Source extract:
# Drop in Filter for EF 500 or 600 f/4L IS II USM



## florian (Sep 21, 2012)

Hello to everybody,

I´m going to order one of these lenses soon for my birding trip to Australia.
I was more of the macro and underwater guy.
Now I like to get a really long lens for my 5D III.

It´s just not a lot of information to find about people having these and using filters.
Usually I have a B+W Käsemann circular polarisation filter with me for my 16-35 II or my 70-200 II.

Does it make sense to get this at all for a 500mm or 600mm ?
Since I haven´t got a lens with drop in filter slot before, if I do get a filter, how do I adjust it to the situation ?
Is there a nob to turn ? or do I need a Canon filter that come with some kind of possibilty to adjust without getting the filter out?

Thanks for your input and this great page, reading it for years now since I got my 5D II. 
Sorry my bad English I´m from Germany ;D


----------



## revup67 (Sep 22, 2012)

I have a 400mm 5.6 L and have never used a filter. Lens hood only for all my wildlife shots. I had also read that a UV can cause some softness. Since then the UV has been off, I calibrated the lens and get razor sharp images. I'd be more concerned about losing IQ by adding a filter vs. the benefit of reducing glare or darkening skies which you can do in Post Process. Personally, I'd shoot this 500 or 600 filter less and use only the hood.

Extracted material:
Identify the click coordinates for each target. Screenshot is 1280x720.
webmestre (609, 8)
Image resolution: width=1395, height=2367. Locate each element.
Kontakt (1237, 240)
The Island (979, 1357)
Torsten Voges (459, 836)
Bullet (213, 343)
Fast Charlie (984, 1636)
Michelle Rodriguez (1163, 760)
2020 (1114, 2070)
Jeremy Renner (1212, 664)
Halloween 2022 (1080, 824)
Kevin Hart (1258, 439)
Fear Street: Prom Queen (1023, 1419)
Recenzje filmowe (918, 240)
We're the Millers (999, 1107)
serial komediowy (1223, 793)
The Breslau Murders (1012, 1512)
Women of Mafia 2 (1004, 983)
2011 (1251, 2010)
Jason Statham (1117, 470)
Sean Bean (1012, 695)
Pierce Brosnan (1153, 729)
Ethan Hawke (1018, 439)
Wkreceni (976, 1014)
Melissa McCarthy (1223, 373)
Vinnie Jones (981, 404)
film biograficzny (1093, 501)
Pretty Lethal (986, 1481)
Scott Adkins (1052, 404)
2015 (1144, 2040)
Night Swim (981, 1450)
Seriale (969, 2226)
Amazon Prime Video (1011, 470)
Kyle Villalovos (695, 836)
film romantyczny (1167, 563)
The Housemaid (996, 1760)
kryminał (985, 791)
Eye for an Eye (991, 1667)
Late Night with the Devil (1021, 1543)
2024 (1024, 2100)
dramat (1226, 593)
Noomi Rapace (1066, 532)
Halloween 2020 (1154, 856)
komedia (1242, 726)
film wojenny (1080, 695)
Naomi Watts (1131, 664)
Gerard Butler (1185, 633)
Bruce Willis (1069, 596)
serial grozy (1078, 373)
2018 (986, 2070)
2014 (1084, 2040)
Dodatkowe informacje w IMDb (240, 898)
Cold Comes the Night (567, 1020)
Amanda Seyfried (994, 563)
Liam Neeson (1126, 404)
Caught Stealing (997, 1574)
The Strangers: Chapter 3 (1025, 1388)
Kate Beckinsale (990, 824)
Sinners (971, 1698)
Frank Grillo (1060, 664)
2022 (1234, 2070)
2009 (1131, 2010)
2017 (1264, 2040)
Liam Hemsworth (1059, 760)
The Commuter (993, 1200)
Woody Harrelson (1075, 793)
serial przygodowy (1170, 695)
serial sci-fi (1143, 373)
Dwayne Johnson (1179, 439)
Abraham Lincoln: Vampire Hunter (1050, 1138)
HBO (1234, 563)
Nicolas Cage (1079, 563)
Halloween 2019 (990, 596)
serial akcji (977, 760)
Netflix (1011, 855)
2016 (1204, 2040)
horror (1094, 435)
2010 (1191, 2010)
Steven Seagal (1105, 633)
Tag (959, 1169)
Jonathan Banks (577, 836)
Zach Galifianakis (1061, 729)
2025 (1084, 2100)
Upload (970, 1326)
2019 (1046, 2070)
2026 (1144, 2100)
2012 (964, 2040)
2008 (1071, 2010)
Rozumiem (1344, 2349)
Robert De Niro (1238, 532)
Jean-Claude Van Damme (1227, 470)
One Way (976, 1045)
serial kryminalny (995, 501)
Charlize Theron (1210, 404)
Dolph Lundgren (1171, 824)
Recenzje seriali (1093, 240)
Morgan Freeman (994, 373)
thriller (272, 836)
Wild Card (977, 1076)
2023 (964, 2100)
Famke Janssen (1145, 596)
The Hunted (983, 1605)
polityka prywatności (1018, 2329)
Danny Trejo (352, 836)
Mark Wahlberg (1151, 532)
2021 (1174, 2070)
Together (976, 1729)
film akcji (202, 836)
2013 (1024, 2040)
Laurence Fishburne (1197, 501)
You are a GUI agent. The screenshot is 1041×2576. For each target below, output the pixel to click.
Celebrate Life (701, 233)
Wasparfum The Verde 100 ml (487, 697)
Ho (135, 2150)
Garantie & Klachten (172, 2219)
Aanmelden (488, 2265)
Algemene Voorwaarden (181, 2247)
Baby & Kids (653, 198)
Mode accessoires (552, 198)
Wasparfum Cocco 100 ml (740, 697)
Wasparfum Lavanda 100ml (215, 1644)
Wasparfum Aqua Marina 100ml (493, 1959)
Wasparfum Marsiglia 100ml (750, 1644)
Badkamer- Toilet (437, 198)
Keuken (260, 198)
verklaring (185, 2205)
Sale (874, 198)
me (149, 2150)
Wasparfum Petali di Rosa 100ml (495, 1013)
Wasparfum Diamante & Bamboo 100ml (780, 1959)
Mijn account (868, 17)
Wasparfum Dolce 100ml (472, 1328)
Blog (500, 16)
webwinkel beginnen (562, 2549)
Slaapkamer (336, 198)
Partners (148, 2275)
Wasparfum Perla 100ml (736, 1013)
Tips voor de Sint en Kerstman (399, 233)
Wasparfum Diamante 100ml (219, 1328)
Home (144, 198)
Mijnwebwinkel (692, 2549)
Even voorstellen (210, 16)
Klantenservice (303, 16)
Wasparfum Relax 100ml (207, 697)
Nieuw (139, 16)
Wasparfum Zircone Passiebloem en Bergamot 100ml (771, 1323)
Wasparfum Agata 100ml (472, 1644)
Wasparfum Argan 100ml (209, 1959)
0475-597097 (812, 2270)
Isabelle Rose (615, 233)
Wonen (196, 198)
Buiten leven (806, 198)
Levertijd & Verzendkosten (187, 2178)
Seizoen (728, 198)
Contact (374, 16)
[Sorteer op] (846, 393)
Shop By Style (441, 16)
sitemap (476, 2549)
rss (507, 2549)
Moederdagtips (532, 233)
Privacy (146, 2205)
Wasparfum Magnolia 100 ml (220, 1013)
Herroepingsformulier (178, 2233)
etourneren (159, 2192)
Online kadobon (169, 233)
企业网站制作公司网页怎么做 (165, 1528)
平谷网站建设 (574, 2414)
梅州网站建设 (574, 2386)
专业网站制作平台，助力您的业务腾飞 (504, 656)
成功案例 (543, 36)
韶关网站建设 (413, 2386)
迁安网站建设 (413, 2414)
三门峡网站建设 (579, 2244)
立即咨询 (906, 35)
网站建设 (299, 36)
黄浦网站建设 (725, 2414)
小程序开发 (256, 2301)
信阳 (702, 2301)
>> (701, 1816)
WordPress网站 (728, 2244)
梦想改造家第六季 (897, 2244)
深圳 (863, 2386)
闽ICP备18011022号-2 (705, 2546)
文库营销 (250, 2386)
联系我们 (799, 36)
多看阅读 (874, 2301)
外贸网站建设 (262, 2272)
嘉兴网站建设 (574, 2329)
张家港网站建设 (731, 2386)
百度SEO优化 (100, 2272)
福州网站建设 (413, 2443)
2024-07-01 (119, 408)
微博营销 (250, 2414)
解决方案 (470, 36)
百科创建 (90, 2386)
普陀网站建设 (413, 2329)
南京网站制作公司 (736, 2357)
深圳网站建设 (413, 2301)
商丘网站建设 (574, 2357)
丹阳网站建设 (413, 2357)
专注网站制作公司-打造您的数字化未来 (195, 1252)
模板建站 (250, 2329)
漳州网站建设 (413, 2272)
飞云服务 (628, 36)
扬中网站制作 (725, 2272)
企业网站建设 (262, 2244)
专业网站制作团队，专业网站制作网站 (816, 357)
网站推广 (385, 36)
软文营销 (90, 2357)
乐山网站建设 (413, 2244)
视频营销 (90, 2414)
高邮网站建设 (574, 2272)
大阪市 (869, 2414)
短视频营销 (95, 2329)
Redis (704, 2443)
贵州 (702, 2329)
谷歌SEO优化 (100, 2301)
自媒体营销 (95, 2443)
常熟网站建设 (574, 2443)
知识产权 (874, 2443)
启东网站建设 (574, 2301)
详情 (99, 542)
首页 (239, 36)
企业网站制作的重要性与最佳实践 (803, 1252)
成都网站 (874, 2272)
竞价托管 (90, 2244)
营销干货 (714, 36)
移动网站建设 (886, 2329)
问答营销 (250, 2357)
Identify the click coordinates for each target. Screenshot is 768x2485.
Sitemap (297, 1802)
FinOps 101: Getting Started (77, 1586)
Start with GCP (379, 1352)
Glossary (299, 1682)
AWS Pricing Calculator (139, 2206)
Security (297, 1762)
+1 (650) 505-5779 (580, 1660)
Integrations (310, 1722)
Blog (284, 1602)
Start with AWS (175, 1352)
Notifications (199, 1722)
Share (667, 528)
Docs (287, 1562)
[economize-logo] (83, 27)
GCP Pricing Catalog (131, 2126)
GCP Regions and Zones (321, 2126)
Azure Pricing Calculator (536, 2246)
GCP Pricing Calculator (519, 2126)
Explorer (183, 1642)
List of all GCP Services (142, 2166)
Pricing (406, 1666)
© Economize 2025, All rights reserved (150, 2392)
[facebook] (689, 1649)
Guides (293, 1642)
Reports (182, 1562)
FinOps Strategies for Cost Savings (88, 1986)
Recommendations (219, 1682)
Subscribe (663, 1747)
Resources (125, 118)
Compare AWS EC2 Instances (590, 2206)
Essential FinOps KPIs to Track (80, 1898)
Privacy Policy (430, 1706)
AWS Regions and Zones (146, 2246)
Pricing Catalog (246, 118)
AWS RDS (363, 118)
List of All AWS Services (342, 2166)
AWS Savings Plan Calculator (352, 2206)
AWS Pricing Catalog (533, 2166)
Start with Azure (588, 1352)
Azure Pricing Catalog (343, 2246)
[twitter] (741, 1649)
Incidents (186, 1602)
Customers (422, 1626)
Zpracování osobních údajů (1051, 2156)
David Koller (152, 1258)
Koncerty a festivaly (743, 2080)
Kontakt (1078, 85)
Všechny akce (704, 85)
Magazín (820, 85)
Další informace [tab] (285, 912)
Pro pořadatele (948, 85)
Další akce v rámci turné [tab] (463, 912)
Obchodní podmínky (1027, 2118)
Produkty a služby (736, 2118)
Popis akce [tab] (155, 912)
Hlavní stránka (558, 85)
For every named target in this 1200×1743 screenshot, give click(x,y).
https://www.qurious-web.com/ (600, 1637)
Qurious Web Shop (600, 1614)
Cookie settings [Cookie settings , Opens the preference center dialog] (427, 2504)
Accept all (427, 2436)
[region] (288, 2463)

The exercise: Write out the forum thread from "Usually I have" to "500mm or 600mm ?", inclusive, replacing "circular polarisation filter" with "circular polarizer". The records have no connection to the forum thread.

The result:
Usually I have a B+W Käsemann circular polarizer with me for my 16-35 II or my 70-200 II.

Does it make sense to get this at all for a 500mm or 600mm ?